Work task: I would like every record below transcribed exactly as it is.

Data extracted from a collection
[Start of section]

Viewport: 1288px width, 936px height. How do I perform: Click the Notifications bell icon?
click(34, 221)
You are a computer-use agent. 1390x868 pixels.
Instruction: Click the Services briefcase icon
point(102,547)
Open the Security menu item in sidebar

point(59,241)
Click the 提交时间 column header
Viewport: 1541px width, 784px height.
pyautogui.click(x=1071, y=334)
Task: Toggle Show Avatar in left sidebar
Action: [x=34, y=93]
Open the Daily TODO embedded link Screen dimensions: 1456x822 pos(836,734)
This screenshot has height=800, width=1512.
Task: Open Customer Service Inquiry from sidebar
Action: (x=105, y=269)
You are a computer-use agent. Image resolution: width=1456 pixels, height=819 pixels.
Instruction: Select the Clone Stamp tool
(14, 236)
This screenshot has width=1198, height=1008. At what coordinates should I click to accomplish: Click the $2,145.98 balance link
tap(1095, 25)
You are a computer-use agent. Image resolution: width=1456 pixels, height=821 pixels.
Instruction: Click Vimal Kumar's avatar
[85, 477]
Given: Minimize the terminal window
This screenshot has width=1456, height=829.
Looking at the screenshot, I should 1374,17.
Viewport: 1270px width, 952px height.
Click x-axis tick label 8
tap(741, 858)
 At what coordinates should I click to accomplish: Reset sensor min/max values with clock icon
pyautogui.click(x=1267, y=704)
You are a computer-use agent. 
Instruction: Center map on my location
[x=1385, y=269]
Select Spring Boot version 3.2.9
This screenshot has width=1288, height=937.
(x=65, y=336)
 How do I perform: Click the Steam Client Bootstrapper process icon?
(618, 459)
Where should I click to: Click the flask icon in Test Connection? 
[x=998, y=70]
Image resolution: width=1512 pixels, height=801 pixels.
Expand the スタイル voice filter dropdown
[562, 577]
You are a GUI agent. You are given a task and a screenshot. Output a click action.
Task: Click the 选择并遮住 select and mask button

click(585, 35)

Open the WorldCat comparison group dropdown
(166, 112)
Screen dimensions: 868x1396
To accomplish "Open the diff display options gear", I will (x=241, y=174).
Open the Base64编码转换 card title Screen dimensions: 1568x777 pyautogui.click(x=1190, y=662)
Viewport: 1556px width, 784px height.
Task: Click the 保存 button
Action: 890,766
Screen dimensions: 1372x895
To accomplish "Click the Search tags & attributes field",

[End of section]

Written answer:
Viewport: 1288px width, 936px height. How do I perform: Click the Notifications bell icon?
click(34, 221)
You are a computer-use agent. 1390x868 pixels.
Instruction: Click the Services briefcase icon
point(102,547)
Open the Security menu item in sidebar

point(59,241)
Click the 提交时间 column header
Viewport: 1541px width, 784px height.
pyautogui.click(x=1071, y=334)
Task: Toggle Show Avatar in left sidebar
Action: [x=34, y=93]
Open the Daily TODO embedded link Screen dimensions: 1456x822 pos(836,734)
This screenshot has height=800, width=1512.
Task: Open Customer Service Inquiry from sidebar
Action: (x=105, y=269)
You are a computer-use agent. Image resolution: width=1456 pixels, height=819 pixels.
Instruction: Select the Clone Stamp tool
(14, 236)
This screenshot has width=1198, height=1008. At what coordinates should I click to accomplish: Click the $2,145.98 balance link
tap(1095, 25)
You are a computer-use agent. Image resolution: width=1456 pixels, height=821 pixels.
Instruction: Click Vimal Kumar's avatar
[85, 477]
Given: Minimize the terminal window
This screenshot has width=1456, height=829.
Looking at the screenshot, I should 1374,17.
Viewport: 1270px width, 952px height.
Click x-axis tick label 8
tap(741, 858)
 At what coordinates should I click to accomplish: Reset sensor min/max values with clock icon
pyautogui.click(x=1267, y=704)
You are a computer-use agent. 
Instruction: Center map on my location
[x=1385, y=269]
Select Spring Boot version 3.2.9
This screenshot has width=1288, height=937.
(x=65, y=336)
 How do I perform: Click the Steam Client Bootstrapper process icon?
(618, 459)
Where should I click to: Click the flask icon in Test Connection? 
[x=998, y=70]
Image resolution: width=1512 pixels, height=801 pixels.
Expand the スタイル voice filter dropdown
[562, 577]
You are a GUI agent. You are given a task and a screenshot. Output a click action.
Task: Click the 选择并遮住 select and mask button

click(585, 35)

Open the WorldCat comparison group dropdown
(166, 112)
Screen dimensions: 868x1396
To accomplish "Open the diff display options gear", I will (x=241, y=174).
Open the Base64编码转换 card title Screen dimensions: 1568x777 pyautogui.click(x=1190, y=662)
Viewport: 1556px width, 784px height.
Task: Click the 保存 button
Action: 890,766
Screen dimensions: 1372x895
To accomplish "Click the Search tags & attributes field",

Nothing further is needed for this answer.